═══ Given text ═══

I demonstrated 2% accuracy increase when using kernel weights in data set, containing 4435 train samples and 2000 test samples, This result is statistically significant I believe (and it is a real life example.). But when I experimented with iris and digits data set I found that there was no clear benefit of using weights different than uniform. Iris is too small and the accuracy mostly depends on train / test split. In digits the best results are obtained by 1 nearest neighbor, so the weights are irrelevant.

Experiments with small synthetic data sets also show that the accuracy changes significantly with different train / test splits. And I don't want to delude a user by choosing a "proper" random seed. I may continue looking into this direction though.

We need three properties for a data set: it's a classification problem, it's big enough, it's from real life. I don't think that synthetic data sets are that interesting.

Maybe I can add the fetch function for https://archive.ics.uci.edu/ml/datasets/Statlog+(Landsat+Satellite) ?

agramfort · 2014-10-29T16:39:19Z

+1 for fetching a more convincing dataset.

nmayorov · 2014-11-02T01:34:52Z

Hi!

I experimented more with different weights. I have to admit that I overstated their influence. The accuracy boost was only 1% (not 2), and again it depends on train / test split. In general it gives an improvement within 1% range. So it is somewhat useful, but not very.

I think it's not worth it to add 5 new weights, because they are rather similar and give only marginal improvements.

But I think some scheme called 'distance+' might be added. It can be a linear kernel, or a scheme described in http://www.joics.com/publishedpapers/2012_9_6_1429_1436.pdf I suspect that their train / test splits weren't completely random. But no doubt the proposed scheme gives some improvement.

Please give me your opinion: should I continue this PR or create a new one with a single 'distance+' scheme? Or maybe neither of that.

agramfort · 2014-11-02T09:41:12Z

I experimented more with different weights. I have to admit that I overstated their influence. The accuracy boost was only 1% (not 2), and again it depends on train / test split. In general it gives the improvement withing 1% range (on landsat). So it is somewhat useful, but not very.

ok.

I think it's not worth it to add 5 new weights, because they are rather similar and give only marginal improvements.

indeed.

But I think some scheme called 'distance+' might be added. It can be a linear kernel, or a scheme described in http://www.joics.com/publishedpapers/2012_9_6_1429_1436.pdf I suspect that their train / test splits weren't completely random. But no doubt the proposed scheme gives some improvement.

you'll need to quantify the improvement. Also remember that what you
add should be textbook material or from a highly cited paper.

Please give me your opinion: should I continue this PR or create a new one with a single 'distance+' scheme? Or maybe neither of that.

same PR is good.

═══

## Tasks and exercises
(1) In the thread above, how many nearest neighbors give the best results on the digits data set?
(2) Reproduce the passage of the thread that begins with the words "you'll need to" and ends with "PR is good.".

═══ Extracted records ═══

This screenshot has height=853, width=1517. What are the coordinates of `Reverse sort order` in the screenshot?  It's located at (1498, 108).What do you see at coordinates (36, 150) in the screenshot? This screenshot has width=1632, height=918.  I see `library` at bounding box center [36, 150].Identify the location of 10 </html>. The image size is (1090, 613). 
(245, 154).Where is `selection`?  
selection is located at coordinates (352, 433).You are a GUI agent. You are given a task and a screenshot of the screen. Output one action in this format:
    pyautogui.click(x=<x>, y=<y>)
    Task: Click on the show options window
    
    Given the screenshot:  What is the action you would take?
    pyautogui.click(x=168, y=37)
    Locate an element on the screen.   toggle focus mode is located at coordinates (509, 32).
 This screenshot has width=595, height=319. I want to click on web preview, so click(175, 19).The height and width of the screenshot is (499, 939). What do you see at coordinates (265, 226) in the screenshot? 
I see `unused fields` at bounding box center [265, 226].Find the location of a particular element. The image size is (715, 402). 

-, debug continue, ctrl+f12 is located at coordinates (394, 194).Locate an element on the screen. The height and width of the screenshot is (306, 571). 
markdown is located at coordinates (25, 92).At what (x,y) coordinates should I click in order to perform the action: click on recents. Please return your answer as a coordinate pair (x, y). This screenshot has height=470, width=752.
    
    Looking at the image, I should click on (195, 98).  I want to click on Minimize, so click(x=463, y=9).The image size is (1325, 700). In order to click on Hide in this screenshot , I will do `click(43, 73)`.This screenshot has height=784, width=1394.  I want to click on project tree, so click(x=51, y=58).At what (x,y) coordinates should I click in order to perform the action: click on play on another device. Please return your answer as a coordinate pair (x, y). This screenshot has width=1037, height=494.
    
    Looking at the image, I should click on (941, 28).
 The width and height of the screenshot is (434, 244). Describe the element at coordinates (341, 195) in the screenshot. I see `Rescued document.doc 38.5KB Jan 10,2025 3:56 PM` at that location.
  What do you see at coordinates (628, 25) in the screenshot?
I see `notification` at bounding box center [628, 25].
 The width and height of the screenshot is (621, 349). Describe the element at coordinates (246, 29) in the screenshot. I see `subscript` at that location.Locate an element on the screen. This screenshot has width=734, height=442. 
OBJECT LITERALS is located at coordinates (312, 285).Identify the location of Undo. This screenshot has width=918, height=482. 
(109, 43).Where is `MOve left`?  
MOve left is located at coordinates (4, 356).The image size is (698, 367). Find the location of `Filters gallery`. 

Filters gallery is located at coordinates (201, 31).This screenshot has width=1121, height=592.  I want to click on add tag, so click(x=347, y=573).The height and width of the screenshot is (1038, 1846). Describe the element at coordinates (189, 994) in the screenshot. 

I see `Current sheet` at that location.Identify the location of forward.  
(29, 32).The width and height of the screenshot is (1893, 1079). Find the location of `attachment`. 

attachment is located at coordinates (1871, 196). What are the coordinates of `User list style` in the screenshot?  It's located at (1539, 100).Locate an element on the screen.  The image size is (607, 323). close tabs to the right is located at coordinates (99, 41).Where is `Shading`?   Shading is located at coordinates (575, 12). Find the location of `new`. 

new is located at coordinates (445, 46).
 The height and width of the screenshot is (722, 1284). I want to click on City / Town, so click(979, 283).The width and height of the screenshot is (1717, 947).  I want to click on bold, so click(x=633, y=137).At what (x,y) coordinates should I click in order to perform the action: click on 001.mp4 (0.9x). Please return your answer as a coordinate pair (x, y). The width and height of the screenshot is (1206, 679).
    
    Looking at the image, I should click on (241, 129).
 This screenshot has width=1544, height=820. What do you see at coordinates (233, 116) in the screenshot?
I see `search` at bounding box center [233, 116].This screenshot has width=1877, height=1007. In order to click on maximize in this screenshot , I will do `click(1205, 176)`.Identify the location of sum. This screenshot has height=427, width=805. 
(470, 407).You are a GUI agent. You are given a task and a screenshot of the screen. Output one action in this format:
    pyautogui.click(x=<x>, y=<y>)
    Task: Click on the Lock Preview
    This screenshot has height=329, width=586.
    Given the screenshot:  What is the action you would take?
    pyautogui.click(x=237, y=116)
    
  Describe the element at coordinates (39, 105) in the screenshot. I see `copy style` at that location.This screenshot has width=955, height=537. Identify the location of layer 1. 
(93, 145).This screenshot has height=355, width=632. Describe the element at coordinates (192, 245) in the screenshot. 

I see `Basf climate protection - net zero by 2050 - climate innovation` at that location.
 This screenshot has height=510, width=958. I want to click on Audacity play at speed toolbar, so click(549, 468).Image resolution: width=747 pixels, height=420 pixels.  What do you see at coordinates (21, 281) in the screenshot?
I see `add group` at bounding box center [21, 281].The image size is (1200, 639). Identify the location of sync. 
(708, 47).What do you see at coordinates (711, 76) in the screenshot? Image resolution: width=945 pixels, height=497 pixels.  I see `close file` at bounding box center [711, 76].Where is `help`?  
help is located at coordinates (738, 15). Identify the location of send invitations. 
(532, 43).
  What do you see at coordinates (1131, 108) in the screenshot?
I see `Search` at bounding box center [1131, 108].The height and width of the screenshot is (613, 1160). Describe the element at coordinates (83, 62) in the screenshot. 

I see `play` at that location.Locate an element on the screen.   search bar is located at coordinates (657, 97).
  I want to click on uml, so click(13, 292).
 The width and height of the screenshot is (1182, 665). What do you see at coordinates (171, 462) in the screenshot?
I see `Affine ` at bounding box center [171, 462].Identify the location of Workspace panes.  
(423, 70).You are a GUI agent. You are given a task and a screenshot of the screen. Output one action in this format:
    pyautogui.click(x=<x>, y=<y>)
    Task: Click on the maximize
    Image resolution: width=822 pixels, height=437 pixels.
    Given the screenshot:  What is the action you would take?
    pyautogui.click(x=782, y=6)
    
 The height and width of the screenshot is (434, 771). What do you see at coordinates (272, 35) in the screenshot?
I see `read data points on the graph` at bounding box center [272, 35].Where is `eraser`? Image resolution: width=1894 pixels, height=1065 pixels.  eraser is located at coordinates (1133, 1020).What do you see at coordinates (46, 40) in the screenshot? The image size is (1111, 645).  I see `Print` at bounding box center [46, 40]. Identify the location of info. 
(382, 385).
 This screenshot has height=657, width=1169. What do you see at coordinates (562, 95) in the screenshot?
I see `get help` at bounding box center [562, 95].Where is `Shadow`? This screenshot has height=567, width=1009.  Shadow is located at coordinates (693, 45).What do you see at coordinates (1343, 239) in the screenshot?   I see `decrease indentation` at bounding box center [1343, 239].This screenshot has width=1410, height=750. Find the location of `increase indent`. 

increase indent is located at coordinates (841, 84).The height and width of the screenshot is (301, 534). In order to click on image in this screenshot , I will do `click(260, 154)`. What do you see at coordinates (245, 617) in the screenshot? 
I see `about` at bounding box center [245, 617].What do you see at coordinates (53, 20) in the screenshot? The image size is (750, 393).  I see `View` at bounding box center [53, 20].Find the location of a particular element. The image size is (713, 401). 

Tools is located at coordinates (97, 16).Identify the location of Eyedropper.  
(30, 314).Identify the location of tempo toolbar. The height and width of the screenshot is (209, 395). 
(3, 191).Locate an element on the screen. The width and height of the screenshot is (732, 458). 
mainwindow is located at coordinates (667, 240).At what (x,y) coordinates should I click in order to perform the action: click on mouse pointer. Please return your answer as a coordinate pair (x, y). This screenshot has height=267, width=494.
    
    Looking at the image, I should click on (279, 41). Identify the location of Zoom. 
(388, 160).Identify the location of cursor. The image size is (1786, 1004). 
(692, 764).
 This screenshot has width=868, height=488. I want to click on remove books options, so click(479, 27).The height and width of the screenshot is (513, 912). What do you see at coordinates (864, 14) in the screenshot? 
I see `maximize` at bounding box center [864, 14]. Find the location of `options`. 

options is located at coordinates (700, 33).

═══

## Answers for the exercise
(1) One nearest neighbor.

(2)
you'll need to quantify the improvement. Also remember that what you
add should be textbook material or from a highly cited paper.

Please give me your opinion: should I continue this PR or create a new one with a single 'distance+' scheme? Or maybe neither of that.

same PR is good.